The funds were frozen in 2011 by court order at the request of the Garda Bureau of Fraud Investigation,using the Criminal Justice (Money Laundering and Terrorist Financing) Act.
The release of the funds would have political implications, as Khodorkovsky is one of Mr Putin’s harshest and most well-funded critics.
Under money-laundering legislation the courts can, at the request of the Garda, make 28-day freezing orders. The District Court order made freezing the money being claimed by Khodorkovsky and others has been repeated on a monthly basis since the original 2011 ruling, despite efforts by him and his associates to convince the Garda that the money is linked to share dealings associated with the Yukos oil conglomerate, formerly controlled by Khodorkovsky.
Since being pardoned in 2013, the businessman, once considered Russia's richest, has been living in Switzerland and has been a strong critic of Mr Putin's regime. The release of the money could see some of it being used to fund Khodorkovsky's Open Russia movement, which advocates democracy and human rights in Russia and seeks to promote openness and the rule of law.
The money was moved out of Russia in 2003 and ended up in trusts held in the Irish Financial Services Centre. When a decision was made to move the money offshore, in 2011, the matter came to the attention of the Garda Bureau of Fraud Investigation, which suspected it might be linked to drug dealing or terrorism. An order was then sought from the courts that the money be frozen.
Dividends
Since then repeated efforts by the Russians to convince the Irish authorities that the money is linked to dividends and a share buy-back by Yukos in 2003 in the context of a planned merger with Sibneft, another Russian oil conglomerate, have met with no success.

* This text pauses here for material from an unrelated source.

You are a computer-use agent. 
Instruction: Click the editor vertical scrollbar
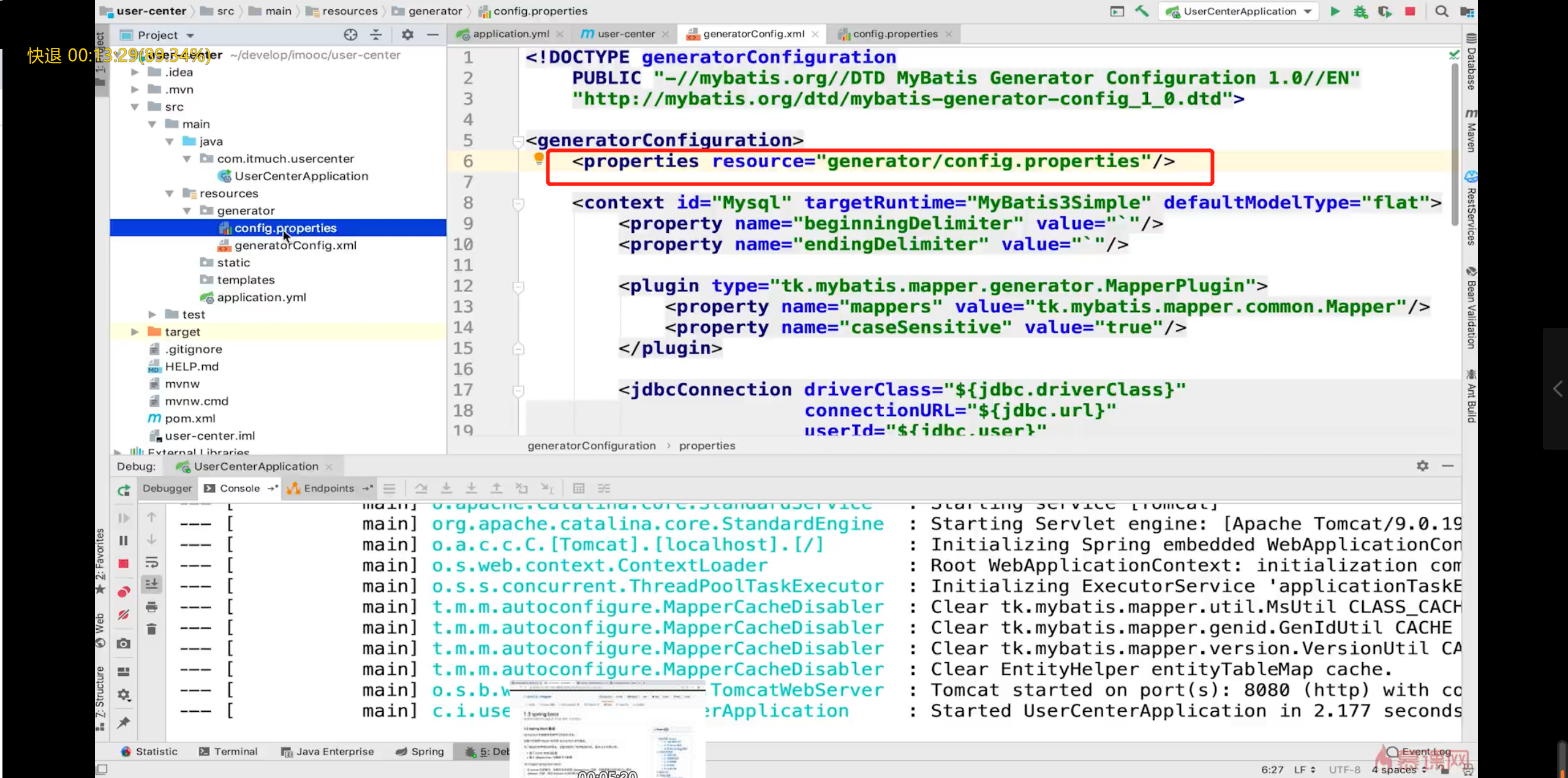(1455, 144)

In February 2003, during a televised meeting in the Kremlin with Mr Putin, Mr Khodorkovsky criticised the level of corruption amongst Russian officials. In October of that year he was arrested and charged with tax evasion and other economic crimes. Trading in Yukos shares was suspended and their value, and much of Khodorkovsky’s wealth, collapsed. The businessman, who at one stage was considered Russian’s richest businessman, was found guilty in 2005, with the trial and the convictions being widely regarded as political in nature.
Mr Khodorkovsky is still an extremely wealthy man, with estimates of his wealth ranging wildly and Mr Khodorkovsky himself saying he is worth $100 million, which is at the lower end of the range of speculation. In 2003 Forbes estimated his worth at $15 billion.